We have walked into restaurants where the entire menu was set at the same 1-inch font. From the back of the line, customers could read absolutely nothing. The restaurant was watching customers approach the counter, still trying to figure out what to order, which slowed down service for everyone behind them. A menu board reprint fixed it in a week.
Menu Engineering: The Layout Decision That Actually Drives Sales
Most restaurants treat their menu boards like lists. They put everything on it in alphabetical or category order and call it done. This is the easiest design choice and almost always the wrong one.
Menu engineering is a real discipline. It involves reviewing every item on your menu and categorizing it by two metrics: popularity and profitability. From there, you place items on the board based on where the eye actually goes.
The customer's eye tracks predictably across a menu board. In most layouts, the upper-right or upper-center area gets the most attention first. The bottom corners get the least. Items in the visual sweet spots sell more than items in dead zones, regardless of what they actually are.

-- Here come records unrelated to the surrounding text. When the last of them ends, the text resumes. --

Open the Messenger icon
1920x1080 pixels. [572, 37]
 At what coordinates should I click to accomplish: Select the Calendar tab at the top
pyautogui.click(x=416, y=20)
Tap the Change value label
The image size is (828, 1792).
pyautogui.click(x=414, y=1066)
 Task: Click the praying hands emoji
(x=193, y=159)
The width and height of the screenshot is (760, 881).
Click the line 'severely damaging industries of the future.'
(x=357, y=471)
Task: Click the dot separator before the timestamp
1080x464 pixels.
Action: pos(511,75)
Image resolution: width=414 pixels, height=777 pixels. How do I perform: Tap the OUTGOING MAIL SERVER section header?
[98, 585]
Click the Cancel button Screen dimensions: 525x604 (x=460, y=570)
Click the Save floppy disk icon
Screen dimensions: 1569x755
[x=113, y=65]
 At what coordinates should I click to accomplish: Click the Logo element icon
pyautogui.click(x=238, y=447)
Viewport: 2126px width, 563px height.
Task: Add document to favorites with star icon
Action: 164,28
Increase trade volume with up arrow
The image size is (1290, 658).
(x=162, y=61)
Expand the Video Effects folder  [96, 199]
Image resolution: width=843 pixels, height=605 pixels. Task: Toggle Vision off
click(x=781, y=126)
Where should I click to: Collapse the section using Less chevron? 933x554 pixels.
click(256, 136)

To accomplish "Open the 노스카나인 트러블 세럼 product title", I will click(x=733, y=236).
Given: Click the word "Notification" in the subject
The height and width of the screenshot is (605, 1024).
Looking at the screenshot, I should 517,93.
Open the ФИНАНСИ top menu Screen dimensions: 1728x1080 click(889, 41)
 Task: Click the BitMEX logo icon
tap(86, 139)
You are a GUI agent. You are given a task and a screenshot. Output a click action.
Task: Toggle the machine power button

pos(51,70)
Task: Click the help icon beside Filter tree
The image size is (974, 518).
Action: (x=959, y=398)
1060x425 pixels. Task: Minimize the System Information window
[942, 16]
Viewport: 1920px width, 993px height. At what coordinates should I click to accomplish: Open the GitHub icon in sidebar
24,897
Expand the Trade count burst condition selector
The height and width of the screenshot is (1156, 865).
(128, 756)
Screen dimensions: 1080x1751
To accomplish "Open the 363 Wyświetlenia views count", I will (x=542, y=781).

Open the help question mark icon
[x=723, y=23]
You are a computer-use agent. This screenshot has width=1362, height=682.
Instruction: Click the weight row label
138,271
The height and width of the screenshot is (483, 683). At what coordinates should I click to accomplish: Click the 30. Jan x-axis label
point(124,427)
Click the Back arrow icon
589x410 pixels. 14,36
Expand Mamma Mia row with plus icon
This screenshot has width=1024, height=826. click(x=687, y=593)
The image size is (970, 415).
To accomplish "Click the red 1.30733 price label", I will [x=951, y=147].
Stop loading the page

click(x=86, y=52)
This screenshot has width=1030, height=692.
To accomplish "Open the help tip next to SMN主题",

What this means in practice:
Your highest-margin items belong in the visual prime real estate. Not your most popular items. The high-margin ones. The combo meal where you make 70 percent margin should be where the eye lands first, not buried at the bottom in 8-point text.
Items you want to push (specials, new items, high-margin combos) belong in visually distinct boxes or callouts. The eye tracks to contrast and isolation. A boxed combo with a small photo will outperform the same combo listed as text in a paragraph.
Categories matter. Customers decide what category they want before deciding on an item. If you sell mostly drinks but lead the board with food, you are working against your traffic pattern. Drinks should lead.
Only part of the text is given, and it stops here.